Er is geen informatie voorhanden over de sociale risico’s die aan MT-45
verbonden kunnen zijn. (19) Er zijn geen aanwijzingen voor
betrokkenheid van de georganiseerde criminaliteit bij de vervaardiging en de
distributie van, de handel in en de levering van MT-45. De chemische
precursoren en de synthesemethoden voor de vervaardiging van het in de
lidstaten aangetroffen MT-45 zijn onbekend. (20) MT-45 is in het Enkelvoudig
Verdrag van de Verenigde Naties inzake verdovende middelen van 1961 en het
Verdrag van de Verenigde Naties inzake psychotrope stoffen van 1971 niet als
aan controle onderworpen stof opgenomen. De stof is momenteel niet in
beoordeling en is ook niet aan een beoordeling onderworpen in het kader van het
systeem van de Verenigde Naties, noch is een dergelijke beoordeling gepland. (21) MT-45 kent geen gevestigd of
erkend gebruik in de humane of veterinaire geneeskunde in de Unie.
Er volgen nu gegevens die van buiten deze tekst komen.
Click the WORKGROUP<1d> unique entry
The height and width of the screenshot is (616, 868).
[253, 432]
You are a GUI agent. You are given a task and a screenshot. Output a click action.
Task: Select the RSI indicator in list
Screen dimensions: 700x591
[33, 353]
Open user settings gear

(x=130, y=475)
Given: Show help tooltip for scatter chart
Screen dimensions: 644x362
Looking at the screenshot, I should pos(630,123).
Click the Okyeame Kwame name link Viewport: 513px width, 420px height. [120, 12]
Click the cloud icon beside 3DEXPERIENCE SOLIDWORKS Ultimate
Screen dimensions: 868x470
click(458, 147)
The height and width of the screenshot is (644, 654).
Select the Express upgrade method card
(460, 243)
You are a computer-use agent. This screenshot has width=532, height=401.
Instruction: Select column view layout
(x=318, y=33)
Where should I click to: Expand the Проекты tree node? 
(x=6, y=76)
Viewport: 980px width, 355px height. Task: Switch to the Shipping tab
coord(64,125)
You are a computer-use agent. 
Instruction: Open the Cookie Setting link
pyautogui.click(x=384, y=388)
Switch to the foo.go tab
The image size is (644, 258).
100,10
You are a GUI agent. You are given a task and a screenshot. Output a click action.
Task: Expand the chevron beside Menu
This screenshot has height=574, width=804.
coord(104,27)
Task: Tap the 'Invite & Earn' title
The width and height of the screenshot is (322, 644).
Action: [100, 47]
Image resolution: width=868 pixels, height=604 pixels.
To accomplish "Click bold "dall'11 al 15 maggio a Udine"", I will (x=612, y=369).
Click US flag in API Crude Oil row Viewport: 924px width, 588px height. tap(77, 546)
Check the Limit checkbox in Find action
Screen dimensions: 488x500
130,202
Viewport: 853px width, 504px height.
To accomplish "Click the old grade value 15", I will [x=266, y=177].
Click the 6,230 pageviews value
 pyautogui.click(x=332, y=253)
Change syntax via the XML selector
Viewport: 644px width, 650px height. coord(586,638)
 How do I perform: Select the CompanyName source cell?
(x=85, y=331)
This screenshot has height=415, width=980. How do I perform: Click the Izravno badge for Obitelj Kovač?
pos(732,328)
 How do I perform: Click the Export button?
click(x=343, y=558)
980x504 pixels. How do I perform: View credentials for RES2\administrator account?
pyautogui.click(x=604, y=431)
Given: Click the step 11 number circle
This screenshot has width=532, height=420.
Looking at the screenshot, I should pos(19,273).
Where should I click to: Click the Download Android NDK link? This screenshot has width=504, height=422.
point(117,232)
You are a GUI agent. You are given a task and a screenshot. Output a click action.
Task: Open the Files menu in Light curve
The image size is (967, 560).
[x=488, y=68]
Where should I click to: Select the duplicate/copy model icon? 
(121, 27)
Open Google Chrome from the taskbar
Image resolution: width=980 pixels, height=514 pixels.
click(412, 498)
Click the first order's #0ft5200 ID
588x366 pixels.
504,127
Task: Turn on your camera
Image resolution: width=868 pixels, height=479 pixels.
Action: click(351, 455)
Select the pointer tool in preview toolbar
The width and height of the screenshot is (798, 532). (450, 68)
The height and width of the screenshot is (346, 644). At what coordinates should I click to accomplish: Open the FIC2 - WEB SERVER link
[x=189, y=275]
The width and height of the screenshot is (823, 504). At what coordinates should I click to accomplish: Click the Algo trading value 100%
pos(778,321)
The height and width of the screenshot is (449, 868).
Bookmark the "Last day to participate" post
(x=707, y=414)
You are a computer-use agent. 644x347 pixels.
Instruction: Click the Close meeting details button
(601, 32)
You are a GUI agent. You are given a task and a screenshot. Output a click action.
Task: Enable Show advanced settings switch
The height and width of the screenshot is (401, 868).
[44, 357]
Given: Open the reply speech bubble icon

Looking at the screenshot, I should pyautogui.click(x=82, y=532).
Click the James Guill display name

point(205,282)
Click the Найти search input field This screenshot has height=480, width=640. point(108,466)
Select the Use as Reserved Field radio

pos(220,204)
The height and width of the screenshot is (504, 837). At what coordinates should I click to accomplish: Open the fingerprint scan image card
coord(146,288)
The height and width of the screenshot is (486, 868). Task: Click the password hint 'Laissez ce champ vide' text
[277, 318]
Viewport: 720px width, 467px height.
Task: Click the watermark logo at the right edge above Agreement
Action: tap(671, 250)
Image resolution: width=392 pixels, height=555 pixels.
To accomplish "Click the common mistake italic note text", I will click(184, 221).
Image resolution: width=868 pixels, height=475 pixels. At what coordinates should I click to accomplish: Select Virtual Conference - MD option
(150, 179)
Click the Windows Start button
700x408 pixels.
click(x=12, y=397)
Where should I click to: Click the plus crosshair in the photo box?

Hoewel het
in analytische referentiematerialen en in wetenschappelijk onderzoek naar de
chemische, farmacologische en toxicologische eigenschappen ervan wordt
gebruikt, zijn er geen aanwijzingen dat het voor andere doeleinden wordt
gebruikt. (22) Uit het
risicobeoordelingsverslag blijkt dat er over MT-45 slechts beperkt
wetenschappelijk bewijs voorhanden is en dat verder onderzoek nodig is om de
gezondheids- en sociale risico’s ervan te bepalen. De beschikbare gegevens
geven er echter voldoende aanleiding toe om MT-45 in de hele Unie aan
controlemaatregelen te onderwerpen. Gezien de gezondheidsrisico’s, die blijken
uit het feit dat de stof bij verschillende sterfgevallen is aangetroffen, en
het ontbreken van medische waarde, moet MT-45 aan controlemaatregelen worden
onderworpen. (23) Eén lidstaat houdt toezicht op
MT-45 op grond van nationale wetgeving om aan zijn verplichtingen op grond van
de drugsverdragen van de Verenigde Naties te voldoen, en zeven lidstaten houden
toezicht op de stof op grond van andere wettelijke maatregelen; de onderwerping
van deze stof aan controlemaatregelen in de hele Unie zou derhalve helpen
voorkomen dat er zich obstakels voordoen bij de grensoverschrijdende
rechtshandhaving en justitiële samenwerking, en zou bescherming bieden tegen de
risico’s die de beschikbaarheid en het gebruik met zich mee kunnen brengen, HEEFT HET VOLGENDE BESLUIT VASTGESTELD: Artikel 1 De volgende nieuwe psychoactieve stoffen
worden in de hele Unie aan controlemaatregelen onderworpen: a) 4-methyl-5-(4-methylfenyl)-4,5-dihydrooxazol-2-amine
(4,4′-DMAR); b) 1-cyclohexyl-4-(1,2-difenylethyl)piperazine
(MT-45). Artikel 2 De lidstaten nemen uiterlijk [één jaar na de datum van bekendmaking
van dit besluit] overeenkomstig hun nationale wetgeving de noodzakelijke
maatregelen om de in artikel 1 bedoelde nieuwe psychoactieve stoffen te
onderwerpen aan de controlemaatregelen en strafrechtelijke sancties waarin is
voorzien door hun wetgeving ingevolge hun verplichtingen uit hoofde van het
Verdrag van de Verenigde Naties inzake psychotrope stoffen van 1971. Artikel 3 Dit besluit treedt in werking op de twintigste
dag na die van de bekendmaking ervan in het Publicatieblad van de Europese
Unie. Gedaan te Brussel, Voor
de Raad De
voorzitter [1] PB L 127 van 20.5.2005, blz. 32. [2] PB L 127 van 20.5.2005, blz. 32.